Hoy mi primo Luis ha vuelto al pueblo. Salió con 18 años, cuando ya no podía más, a buscarse la vida a Madrid. Su padre le había echado de casa porque Luis era… diferente. A Luis no se le veía con las muchachas en la verbena del pueblo; a Luis le gustaba pintarse los labios cuando nadie le veía… Y eso para su padre era casi una deshonra.
En Madrid le acogió una prima lejana, que le dio techo sin preguntar mucho, y mi primo, que era valiente y listo como un zorro, enseguida encontró trabajo. A los 22 se compró un piso y se fue a vivir solo. A los 25 conducía un buen coche. Después empezó a estudiar, nunca dejó de aprender, se forjó una carrera y se hizo un hombre importante.
Nunca volvió al pueblo, para gran dolor de mi tía Ascensión, su madre, que leía sus cartas a escondidas en la cocina y se enjugaba las lágrimas con el viejo paño a cuadros que siempre llevaba. Para mi tío, mi primo Luis no existía. Y casi para el resto del pueblo. Algunas vecinas y parientes le preguntaban a mi tía, y ella intentaba siempre presumir de lo listo que era y lo bien que le iba en la capital, y dejaba en el aire la respuesta a la eterna pregunta: ¿Cuándo viene?

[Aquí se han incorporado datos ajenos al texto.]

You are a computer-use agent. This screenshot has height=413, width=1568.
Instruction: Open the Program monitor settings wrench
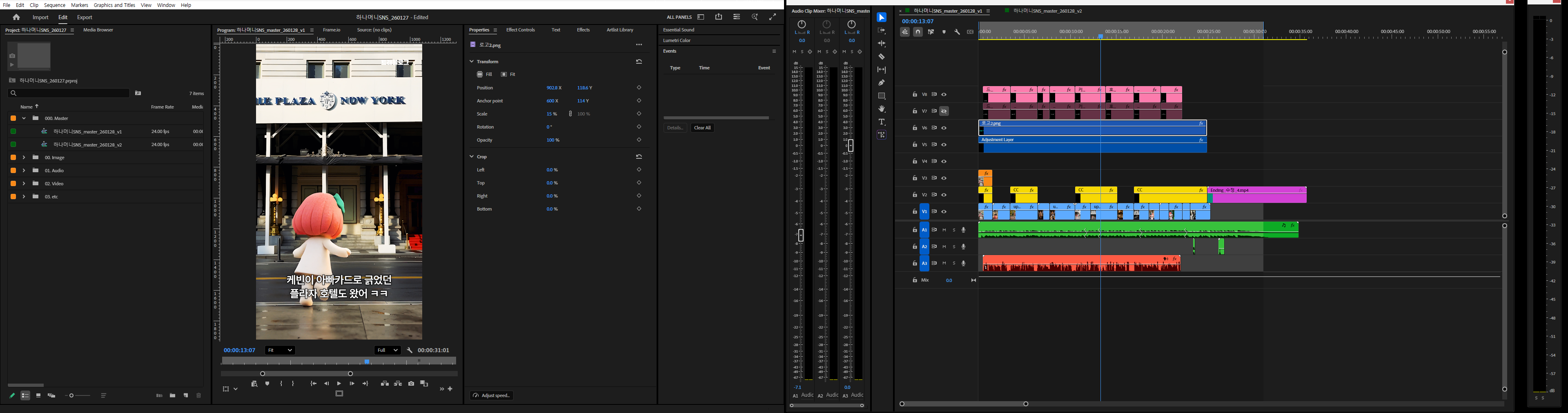click(x=410, y=350)
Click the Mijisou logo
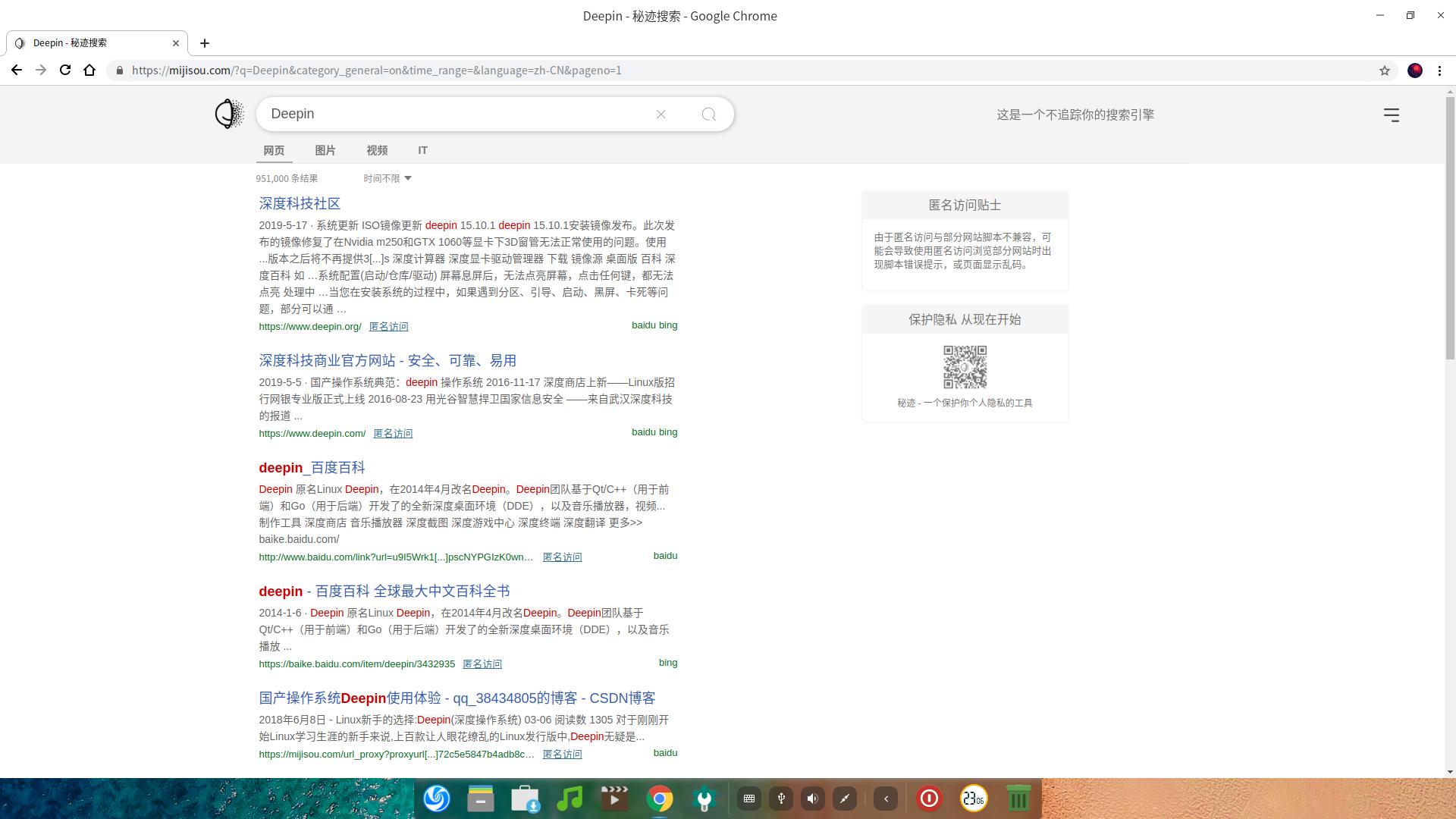This screenshot has height=819, width=1456. (x=228, y=113)
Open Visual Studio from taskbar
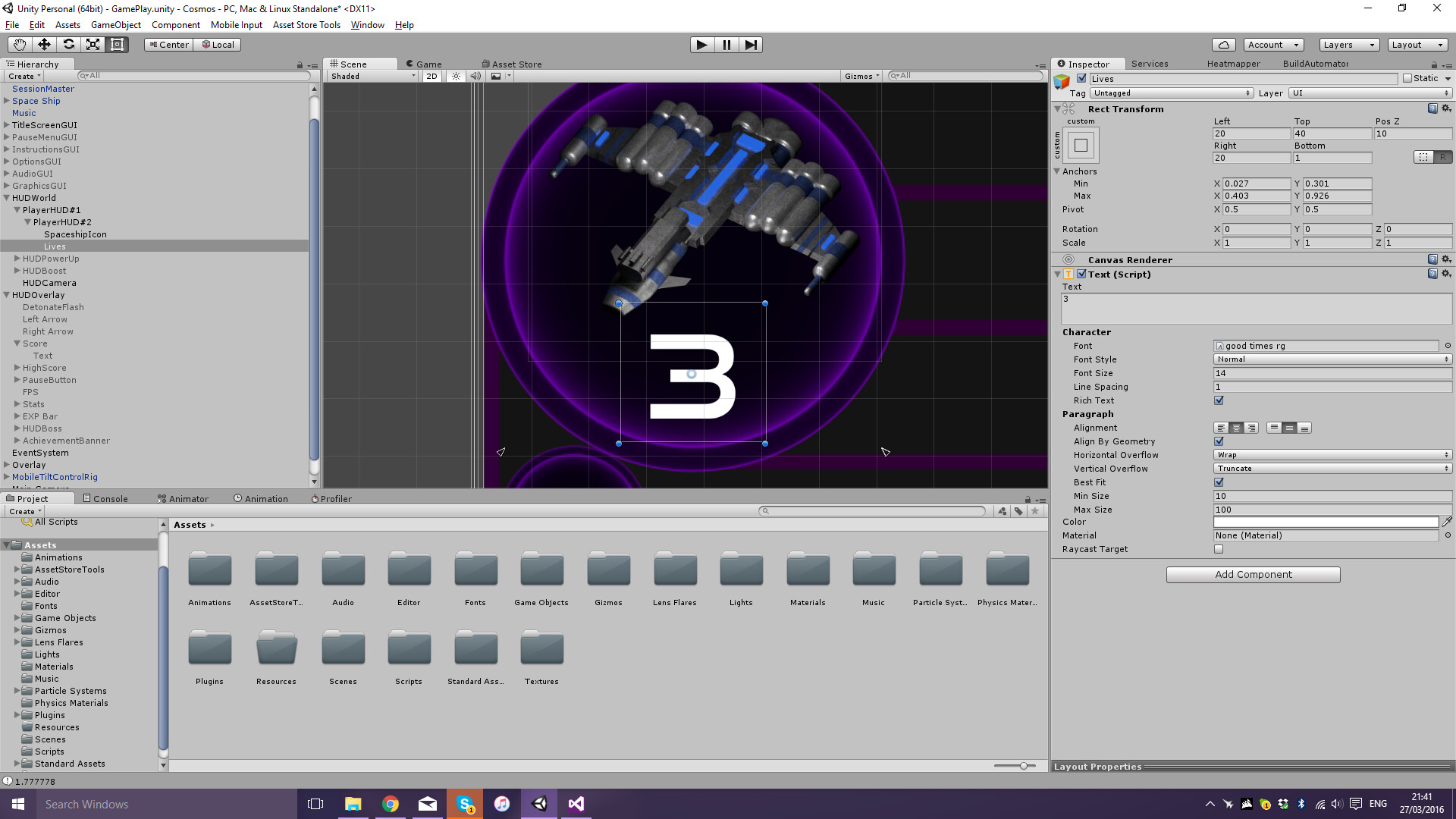Image resolution: width=1456 pixels, height=819 pixels. point(576,804)
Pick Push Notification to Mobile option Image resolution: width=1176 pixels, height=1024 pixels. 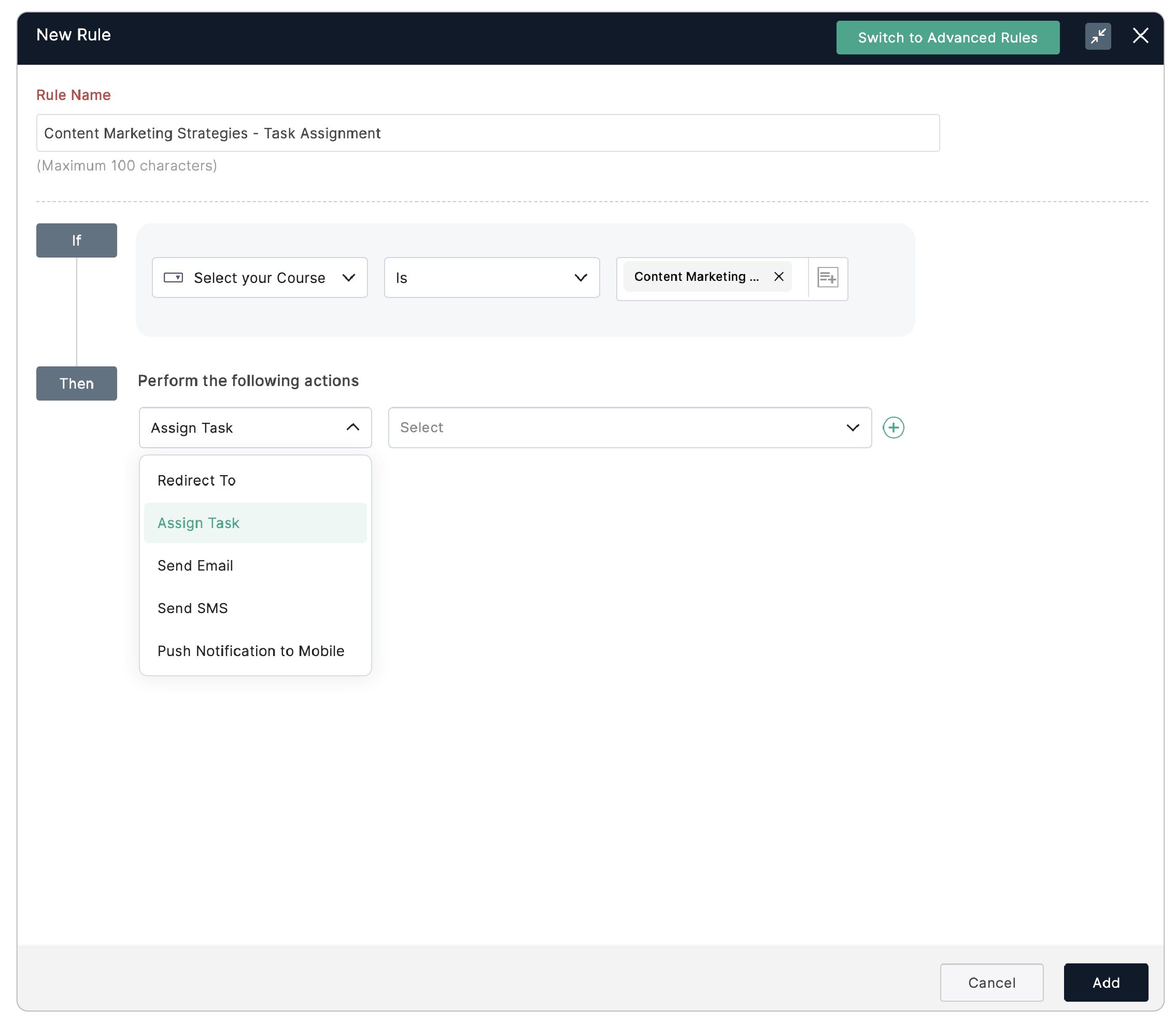coord(250,651)
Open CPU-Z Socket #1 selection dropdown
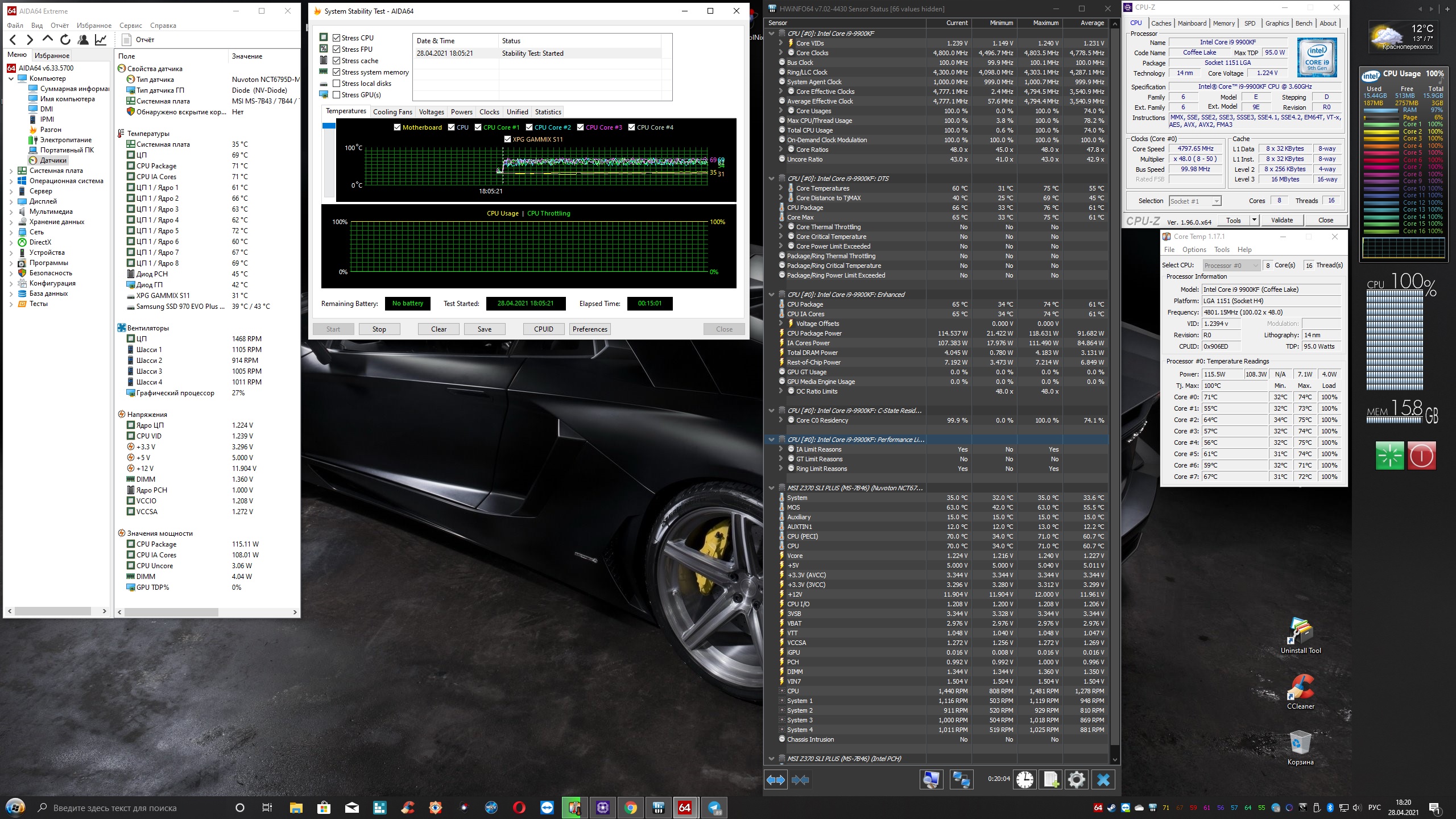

Yo nunca perdí el contacto con él. Fui a su boda con Álvaro, que celebramos por todo lo alto, y estuve a su lado cuando adoptó a sus hijos. En esa ocasión, me llevé a la tía Ascensión a conocer a sus nietos. Lloraba emocionada, sin soltar la mano de su hijo. Guardó en su cartera la foto de los niños, y las miraba de reojo, suspirando, cuando nadie la veía.
Hoy los cuatro, mi primo y su familia, se han bajado del coche circunspectos. En la puerta del cementerio nos han abrazado a algunos familiares. Mi tío miraba de lejos a los críos. Luis no quería mirarle, pero las lágrimas por sus mejillas le delataban. Entonces mi tío se ha acercado, ha hecho una caricia tímida a los niños, ha mirado a Luis y le ha abrazado, sin mediar palabra. Y yo, espectadora lejana, he querido pensar que mi tía Ascensión sonríe desde el cielo pensando que una nueva oportunidad es siempre posible.